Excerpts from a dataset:
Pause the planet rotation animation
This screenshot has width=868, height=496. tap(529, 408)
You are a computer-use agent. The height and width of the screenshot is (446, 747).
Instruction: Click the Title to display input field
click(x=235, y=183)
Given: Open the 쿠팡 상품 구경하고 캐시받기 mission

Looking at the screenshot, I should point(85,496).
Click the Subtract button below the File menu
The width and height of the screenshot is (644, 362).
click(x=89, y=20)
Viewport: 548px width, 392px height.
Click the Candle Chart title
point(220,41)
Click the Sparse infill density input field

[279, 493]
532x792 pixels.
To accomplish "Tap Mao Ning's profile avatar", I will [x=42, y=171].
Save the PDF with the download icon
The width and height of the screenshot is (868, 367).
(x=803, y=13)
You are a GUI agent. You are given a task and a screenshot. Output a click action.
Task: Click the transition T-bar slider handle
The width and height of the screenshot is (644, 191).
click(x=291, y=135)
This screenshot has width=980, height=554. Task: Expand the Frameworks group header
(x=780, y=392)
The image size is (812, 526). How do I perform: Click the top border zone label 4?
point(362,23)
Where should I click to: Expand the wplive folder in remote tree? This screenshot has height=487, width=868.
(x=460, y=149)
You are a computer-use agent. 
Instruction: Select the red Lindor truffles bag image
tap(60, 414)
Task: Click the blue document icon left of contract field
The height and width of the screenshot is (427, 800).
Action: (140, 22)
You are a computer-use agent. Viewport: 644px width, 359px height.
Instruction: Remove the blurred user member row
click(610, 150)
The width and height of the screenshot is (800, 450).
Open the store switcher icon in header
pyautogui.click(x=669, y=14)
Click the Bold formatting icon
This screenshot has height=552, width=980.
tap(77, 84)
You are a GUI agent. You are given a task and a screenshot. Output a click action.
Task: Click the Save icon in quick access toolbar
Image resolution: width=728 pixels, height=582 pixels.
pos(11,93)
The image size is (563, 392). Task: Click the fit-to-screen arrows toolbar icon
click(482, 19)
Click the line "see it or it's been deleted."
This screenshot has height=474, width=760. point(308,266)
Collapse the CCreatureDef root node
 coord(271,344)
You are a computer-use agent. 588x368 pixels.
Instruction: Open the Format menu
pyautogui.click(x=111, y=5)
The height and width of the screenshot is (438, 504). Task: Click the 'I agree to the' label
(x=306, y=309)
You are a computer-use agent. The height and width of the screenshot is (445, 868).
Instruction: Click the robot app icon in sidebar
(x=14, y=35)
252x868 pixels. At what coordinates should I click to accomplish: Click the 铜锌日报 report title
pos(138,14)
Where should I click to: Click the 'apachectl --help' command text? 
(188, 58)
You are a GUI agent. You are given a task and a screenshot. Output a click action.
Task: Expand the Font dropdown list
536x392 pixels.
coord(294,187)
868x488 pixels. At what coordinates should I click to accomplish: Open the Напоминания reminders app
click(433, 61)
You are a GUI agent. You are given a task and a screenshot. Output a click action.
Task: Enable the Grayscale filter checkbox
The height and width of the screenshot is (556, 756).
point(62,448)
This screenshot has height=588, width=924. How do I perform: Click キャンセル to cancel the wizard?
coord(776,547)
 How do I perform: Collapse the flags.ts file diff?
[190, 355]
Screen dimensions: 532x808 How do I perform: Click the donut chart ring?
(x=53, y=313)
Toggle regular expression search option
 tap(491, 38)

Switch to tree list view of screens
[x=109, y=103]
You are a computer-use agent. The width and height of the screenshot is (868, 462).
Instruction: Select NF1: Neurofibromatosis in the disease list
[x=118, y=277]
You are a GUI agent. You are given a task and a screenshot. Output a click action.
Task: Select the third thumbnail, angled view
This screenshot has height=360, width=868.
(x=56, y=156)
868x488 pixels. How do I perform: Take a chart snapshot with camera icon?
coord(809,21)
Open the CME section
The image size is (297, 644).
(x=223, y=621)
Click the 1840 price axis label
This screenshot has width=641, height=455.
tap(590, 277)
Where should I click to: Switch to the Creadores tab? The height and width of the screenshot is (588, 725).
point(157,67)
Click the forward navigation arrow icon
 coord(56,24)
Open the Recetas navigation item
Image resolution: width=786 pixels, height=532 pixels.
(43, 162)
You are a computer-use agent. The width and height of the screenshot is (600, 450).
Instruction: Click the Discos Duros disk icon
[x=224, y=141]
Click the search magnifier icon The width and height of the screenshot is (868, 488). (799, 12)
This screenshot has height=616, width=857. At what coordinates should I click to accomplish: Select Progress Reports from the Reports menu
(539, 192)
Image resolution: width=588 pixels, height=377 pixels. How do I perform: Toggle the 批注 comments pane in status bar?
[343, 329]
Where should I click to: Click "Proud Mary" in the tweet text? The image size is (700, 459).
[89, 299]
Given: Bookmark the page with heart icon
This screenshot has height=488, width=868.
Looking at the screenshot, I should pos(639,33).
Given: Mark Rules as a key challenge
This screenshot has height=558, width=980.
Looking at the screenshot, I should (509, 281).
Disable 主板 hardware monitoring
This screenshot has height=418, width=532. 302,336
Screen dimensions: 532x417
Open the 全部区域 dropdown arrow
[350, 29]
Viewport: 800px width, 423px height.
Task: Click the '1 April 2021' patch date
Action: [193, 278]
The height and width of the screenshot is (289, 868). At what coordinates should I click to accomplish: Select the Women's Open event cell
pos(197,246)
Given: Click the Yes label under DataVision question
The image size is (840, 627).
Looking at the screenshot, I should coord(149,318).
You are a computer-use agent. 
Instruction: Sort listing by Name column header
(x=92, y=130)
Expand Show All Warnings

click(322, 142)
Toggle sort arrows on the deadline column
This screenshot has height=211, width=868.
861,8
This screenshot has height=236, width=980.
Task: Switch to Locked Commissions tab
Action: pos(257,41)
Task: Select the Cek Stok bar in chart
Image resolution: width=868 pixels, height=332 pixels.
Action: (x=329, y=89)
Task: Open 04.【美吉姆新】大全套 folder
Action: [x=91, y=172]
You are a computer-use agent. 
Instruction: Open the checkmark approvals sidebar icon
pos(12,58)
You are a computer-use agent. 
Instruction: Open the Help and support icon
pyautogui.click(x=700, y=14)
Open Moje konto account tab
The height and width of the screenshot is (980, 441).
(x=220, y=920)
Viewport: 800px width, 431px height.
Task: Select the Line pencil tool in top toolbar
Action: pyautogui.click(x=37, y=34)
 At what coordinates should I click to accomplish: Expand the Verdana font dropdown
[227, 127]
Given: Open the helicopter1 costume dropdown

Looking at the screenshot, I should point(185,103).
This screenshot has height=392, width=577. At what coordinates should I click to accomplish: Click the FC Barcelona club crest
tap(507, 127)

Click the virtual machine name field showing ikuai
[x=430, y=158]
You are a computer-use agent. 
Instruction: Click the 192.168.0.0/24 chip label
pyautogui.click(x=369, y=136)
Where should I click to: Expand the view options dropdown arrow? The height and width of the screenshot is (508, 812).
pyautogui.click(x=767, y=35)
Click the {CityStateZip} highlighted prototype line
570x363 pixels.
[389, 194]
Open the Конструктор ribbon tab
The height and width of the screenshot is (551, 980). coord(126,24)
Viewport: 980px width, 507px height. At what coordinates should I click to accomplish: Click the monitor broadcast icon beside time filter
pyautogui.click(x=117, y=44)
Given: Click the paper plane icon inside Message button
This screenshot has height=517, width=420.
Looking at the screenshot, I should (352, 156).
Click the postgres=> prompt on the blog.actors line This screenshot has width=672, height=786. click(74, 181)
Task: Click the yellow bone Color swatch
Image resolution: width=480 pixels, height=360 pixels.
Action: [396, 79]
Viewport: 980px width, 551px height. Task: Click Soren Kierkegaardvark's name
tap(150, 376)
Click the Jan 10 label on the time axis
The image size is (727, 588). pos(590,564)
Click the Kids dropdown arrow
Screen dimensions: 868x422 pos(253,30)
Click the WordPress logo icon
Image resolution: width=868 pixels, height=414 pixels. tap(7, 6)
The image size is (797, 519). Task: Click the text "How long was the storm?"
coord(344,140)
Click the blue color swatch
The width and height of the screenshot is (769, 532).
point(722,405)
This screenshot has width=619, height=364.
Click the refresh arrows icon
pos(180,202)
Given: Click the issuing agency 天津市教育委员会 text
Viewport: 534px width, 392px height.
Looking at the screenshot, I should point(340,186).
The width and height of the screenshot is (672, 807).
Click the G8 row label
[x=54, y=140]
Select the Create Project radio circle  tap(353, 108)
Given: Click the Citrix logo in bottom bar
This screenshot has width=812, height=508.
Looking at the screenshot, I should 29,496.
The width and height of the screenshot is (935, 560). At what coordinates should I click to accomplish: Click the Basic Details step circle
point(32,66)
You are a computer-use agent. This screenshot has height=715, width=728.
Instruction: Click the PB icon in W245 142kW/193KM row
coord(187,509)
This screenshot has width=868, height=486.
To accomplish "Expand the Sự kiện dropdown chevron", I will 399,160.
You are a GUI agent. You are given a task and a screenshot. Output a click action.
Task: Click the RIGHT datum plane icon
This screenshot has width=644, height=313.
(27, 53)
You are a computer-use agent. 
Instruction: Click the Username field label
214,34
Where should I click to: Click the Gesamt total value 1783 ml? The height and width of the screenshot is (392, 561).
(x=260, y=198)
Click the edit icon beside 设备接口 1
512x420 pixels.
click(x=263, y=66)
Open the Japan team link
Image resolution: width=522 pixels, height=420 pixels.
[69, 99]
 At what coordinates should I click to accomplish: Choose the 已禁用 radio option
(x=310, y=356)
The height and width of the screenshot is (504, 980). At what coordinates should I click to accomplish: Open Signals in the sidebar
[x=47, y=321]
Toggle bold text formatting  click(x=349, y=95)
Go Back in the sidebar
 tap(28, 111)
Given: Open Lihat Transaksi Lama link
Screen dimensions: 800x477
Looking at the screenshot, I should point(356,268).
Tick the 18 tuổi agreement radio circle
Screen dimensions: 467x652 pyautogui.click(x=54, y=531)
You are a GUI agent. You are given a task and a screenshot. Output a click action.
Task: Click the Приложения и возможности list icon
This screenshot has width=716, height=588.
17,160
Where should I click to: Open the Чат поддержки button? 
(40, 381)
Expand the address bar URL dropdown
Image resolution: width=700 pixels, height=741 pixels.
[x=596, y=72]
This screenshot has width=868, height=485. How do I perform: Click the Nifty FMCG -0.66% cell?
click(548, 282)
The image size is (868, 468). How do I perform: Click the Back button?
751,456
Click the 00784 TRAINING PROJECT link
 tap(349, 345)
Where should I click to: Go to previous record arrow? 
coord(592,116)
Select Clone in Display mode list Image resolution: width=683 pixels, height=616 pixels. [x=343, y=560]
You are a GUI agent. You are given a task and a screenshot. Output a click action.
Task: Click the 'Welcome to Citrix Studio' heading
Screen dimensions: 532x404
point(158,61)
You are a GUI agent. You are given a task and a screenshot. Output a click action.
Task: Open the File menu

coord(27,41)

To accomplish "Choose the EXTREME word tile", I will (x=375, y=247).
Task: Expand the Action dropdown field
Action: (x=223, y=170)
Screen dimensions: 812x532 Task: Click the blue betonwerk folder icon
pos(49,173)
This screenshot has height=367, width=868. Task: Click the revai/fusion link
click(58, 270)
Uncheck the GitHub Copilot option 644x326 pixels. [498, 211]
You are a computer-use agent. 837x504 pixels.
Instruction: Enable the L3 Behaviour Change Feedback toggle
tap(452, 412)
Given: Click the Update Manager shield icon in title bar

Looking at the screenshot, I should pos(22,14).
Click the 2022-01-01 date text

What to produce:
List every line above that holds the word "Citrix".

Task output:
Given: Click the Citrix logo in bottom bar
Task: Click the 'Welcome to Citrix Studio' heading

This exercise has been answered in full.